Looking back, what really happened was an iteration of ideas--n idea meeting a new idea. It is like a game character discovering a new room in the same dungeon.
Quoting My Favorite People is Me Lowkey Simping
I love quotes.
The two criteria for my quote collection are: insight and arrangement of words. They don’t have to be mutually exclusive. If a quote encapsulates wisdom, or explains the human condition, it will go straight to my repository. If a line is something I wish I have written, then I will steal it too. And Joan Didion have this exquisite paragraph which satisfy both of my conditions. It is also a paragraph that includes two things that always perk me up every time I hear or read them: identities and memories.

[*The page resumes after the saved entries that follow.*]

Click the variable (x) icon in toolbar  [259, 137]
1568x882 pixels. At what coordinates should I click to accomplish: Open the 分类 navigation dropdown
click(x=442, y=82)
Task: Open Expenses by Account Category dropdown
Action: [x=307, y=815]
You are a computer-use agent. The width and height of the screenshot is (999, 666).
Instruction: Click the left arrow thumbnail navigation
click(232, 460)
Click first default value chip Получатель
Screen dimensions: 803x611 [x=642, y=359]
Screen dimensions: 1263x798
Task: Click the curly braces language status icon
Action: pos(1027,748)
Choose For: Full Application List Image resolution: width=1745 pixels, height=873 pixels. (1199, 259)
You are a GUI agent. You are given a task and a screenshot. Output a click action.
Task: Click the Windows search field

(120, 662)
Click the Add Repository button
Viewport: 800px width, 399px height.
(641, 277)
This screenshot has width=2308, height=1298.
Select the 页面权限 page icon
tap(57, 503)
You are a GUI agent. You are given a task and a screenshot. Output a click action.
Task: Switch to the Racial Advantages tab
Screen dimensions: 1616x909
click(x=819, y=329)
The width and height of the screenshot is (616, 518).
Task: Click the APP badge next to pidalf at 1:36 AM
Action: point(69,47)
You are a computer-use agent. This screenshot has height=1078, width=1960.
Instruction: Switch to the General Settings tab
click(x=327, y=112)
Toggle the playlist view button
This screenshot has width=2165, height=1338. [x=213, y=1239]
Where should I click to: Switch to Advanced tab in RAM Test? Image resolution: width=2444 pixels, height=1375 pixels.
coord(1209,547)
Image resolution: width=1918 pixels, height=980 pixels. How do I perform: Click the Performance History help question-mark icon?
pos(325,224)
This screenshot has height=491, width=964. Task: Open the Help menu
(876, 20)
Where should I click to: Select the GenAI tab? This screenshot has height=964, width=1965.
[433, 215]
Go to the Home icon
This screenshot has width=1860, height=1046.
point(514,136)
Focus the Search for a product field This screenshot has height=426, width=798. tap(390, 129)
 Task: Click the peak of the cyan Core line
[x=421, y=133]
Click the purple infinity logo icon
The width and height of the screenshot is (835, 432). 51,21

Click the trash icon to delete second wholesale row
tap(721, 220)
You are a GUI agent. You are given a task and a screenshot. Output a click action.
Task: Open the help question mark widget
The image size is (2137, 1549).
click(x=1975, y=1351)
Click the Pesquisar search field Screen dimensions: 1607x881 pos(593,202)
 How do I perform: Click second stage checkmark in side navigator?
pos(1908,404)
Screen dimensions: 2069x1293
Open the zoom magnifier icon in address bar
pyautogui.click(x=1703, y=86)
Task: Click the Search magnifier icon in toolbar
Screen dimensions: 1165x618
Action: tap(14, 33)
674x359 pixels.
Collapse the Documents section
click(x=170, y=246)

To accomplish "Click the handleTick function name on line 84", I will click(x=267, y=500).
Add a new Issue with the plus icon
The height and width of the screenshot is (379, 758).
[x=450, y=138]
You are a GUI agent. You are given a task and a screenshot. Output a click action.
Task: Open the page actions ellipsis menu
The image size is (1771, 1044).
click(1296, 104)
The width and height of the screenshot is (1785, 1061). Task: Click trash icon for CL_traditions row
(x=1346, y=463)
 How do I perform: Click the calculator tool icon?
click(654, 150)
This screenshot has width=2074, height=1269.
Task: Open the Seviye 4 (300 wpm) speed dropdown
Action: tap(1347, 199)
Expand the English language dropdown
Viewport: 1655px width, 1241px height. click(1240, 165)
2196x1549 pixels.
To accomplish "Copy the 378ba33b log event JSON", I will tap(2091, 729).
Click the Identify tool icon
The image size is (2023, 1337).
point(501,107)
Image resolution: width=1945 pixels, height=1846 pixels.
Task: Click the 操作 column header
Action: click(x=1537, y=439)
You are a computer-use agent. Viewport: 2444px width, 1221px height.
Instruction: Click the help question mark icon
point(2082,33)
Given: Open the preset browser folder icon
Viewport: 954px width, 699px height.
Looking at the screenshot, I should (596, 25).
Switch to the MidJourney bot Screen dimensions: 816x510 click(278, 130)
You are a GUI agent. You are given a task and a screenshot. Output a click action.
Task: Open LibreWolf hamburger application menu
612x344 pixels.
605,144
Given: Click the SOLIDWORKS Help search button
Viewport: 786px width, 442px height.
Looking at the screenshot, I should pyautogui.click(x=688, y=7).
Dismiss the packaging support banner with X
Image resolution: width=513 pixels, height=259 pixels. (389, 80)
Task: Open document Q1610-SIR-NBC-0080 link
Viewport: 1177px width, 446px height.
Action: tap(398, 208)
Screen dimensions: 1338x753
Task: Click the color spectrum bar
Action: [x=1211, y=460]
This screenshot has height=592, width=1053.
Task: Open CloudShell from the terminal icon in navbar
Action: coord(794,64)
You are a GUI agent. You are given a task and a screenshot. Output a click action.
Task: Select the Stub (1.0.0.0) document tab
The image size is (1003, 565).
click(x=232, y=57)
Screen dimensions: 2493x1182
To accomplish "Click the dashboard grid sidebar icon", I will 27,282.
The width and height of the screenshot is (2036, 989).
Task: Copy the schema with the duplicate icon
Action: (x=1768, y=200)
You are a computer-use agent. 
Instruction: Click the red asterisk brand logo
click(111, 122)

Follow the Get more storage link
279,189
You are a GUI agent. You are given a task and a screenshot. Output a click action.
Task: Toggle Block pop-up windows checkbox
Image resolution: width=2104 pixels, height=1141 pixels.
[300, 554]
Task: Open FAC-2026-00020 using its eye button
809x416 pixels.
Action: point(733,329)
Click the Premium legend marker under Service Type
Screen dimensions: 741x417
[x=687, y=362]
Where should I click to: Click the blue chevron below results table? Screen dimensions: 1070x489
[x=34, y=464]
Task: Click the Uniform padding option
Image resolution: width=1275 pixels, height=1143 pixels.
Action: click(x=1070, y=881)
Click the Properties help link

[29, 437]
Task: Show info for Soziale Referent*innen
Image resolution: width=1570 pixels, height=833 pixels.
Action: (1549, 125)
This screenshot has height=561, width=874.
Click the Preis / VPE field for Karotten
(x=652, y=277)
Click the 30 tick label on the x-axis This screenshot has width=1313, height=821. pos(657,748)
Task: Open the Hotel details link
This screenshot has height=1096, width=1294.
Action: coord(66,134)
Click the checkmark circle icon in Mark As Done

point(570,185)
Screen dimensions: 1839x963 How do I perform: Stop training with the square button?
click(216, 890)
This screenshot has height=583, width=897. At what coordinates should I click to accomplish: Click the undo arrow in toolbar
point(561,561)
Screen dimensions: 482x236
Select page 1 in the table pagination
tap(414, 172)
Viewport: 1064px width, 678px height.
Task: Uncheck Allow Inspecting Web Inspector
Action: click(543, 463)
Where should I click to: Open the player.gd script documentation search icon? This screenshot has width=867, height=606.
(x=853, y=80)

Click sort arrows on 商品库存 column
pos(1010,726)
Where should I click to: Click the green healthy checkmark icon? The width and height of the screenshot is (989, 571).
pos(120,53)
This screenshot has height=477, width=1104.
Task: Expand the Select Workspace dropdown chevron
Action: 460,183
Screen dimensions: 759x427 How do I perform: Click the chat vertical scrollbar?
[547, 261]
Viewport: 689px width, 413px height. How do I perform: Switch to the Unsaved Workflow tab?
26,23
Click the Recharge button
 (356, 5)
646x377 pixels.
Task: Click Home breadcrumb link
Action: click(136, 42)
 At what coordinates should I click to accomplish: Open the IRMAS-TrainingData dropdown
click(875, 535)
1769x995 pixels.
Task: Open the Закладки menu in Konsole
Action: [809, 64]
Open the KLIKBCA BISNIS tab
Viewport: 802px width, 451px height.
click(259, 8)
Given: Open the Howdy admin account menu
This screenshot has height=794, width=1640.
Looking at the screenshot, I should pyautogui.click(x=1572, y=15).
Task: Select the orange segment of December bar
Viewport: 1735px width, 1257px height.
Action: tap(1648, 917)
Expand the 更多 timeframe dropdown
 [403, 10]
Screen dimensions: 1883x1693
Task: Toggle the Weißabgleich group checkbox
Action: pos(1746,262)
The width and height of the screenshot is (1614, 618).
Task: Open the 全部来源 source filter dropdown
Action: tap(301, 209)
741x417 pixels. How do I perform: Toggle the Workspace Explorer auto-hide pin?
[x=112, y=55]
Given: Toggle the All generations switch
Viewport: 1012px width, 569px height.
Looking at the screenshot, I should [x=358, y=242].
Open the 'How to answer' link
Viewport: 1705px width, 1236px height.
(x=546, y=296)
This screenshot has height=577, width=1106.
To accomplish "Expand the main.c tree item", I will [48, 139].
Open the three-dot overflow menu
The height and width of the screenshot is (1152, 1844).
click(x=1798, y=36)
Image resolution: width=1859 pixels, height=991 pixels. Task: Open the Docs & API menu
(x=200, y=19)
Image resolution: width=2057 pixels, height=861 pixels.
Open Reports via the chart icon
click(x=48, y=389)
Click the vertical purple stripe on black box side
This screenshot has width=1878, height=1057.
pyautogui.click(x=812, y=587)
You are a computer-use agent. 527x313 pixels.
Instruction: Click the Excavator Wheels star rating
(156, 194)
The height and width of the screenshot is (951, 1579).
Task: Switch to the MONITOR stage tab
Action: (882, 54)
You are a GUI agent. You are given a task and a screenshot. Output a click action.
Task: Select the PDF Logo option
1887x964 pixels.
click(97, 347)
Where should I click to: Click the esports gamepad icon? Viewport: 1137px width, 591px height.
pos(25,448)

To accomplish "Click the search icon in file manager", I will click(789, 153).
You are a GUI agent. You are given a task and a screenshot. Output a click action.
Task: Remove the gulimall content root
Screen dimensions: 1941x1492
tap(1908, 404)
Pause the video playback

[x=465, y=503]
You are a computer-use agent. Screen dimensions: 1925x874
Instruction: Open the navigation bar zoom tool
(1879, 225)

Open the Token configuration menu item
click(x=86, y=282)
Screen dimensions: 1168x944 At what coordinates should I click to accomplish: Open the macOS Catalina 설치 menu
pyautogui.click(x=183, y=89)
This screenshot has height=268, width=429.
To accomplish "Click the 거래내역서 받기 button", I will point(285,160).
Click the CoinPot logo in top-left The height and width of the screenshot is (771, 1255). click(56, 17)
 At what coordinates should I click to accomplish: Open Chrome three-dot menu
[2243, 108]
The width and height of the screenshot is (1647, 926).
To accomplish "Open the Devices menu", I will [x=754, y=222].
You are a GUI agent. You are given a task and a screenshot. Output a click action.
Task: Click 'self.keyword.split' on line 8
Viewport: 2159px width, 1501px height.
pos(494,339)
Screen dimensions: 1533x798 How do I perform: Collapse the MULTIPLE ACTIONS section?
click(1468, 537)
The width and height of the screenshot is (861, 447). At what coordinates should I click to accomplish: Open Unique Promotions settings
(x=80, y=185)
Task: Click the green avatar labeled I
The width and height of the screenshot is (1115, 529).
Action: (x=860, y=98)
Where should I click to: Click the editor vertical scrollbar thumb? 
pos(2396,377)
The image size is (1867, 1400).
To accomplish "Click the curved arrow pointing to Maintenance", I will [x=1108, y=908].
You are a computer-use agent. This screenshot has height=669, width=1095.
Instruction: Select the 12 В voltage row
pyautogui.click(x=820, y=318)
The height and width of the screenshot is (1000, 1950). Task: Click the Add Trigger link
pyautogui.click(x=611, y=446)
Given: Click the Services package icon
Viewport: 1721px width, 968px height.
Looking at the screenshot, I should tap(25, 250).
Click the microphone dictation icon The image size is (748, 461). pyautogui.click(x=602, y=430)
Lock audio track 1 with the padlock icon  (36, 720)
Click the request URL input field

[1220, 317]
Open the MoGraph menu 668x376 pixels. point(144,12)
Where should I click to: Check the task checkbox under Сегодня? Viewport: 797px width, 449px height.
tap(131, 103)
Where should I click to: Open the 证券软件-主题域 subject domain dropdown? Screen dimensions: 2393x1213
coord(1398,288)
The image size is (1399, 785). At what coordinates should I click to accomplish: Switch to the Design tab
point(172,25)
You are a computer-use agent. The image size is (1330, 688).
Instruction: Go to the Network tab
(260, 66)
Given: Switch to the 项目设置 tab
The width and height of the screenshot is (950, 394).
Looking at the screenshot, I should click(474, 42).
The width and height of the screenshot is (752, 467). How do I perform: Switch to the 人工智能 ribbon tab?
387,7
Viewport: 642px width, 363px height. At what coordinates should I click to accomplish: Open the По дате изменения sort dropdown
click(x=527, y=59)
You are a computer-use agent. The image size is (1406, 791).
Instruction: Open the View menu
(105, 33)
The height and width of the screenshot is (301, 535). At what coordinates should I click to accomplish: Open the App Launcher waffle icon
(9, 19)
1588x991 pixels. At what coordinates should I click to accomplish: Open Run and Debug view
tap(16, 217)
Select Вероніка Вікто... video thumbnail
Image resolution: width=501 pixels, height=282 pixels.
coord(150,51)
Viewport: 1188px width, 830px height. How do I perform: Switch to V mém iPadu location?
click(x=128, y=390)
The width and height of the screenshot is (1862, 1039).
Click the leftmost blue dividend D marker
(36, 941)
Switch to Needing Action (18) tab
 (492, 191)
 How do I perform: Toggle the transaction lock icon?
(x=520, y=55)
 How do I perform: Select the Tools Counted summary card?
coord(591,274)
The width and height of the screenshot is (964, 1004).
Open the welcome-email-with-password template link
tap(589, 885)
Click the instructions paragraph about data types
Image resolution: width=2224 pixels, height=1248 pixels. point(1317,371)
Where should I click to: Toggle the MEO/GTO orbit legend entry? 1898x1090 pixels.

“I think we are well advised to keep on nodding terms with the people we used to be, whether we find them attractive company or not. Otherwise they turn up unannounced and surprise us, come hammering on the mind’s door at 4 a.m. of a bad night and demand to know who deserted them, who betrayed them, who is going to make amends. We forget all too soon the things we thought we could never forget. We forget the loves and the betrayals alike, forget what we whispered and what we screamed, forget who we were.”
As someone who aspires to write well and tell good prose, this is a gem. It’s the perfect example. I made an effort to quote it any chance I have because Joan Didion is so cool and smart, and maybe people will find me cool and smart too. THEN I heard the writer Mark Manson talked to André Duqum about the naivety we exhibit every time we pursue a new personal development goal e.g. a new habit, a new skill, a new image, etc..
“...for a real fundamental identity level shift to happen, it's not sufficient to simply adopt something new into your identity. You also have to kill off something old. And when you kill off that old part of yourself, there's a grieving process that you go through.”
Damn. I was so focused simping my literary superheroes, hoping their coolness will rub off on me every time I quote them that I forgot the fundamental drive why I read and I write.
I never once contemplated how and why did Didion come up with the observation that some identities were amiable, while others were indignant. And now I’m pulled back to Earth. I’m finally wondering how do I grieve for an old iteration of me? How can I avoid keeping poltergeist as pet (to quote the Filipina poet Rina Caparras), or maybe at least make peace with them?
These questions are probably better answered in an essay with self-help as a main subject.
The Incompleteness of My Ideas
The writer James Baldwin was once interviewed and asked what increases with knowledge. To which he replied: You learn how little you know.
This is something I have to be reminded over and over again until I die. I have to be careful to not confound simping for a fraction of comprehension. Smugness is the enemy.
Ignorance, like being gay and growing up poor, has been a prominent feature of my life. I’m not saying this in a way that claims it’s an experience unique to me. Like memories and identities, I’m just fascinated with nature of ignorance. Because with ignorance also comes along my favorite word curiousity, learning, knowledge, and wisdom.
It is true that I wished many insights had sailed into my harbor when I was 17 and not when I was 40 years of age. Pieces of information that perhaps could make life easier. Raw materials that could be great scaffold to make the right judgement in creating this life.
Anyway, this is life Dave, you live, you learn.
Notes & References:
- Book - Slouching Towards Bethlehem by Joan Didion
- Video - Where Self Help Fails - Mark Manson on Know Thyself Podcast by André Duqum.
- Article -The Art of Fiction No 78 - James Baldwin on The Paris Review.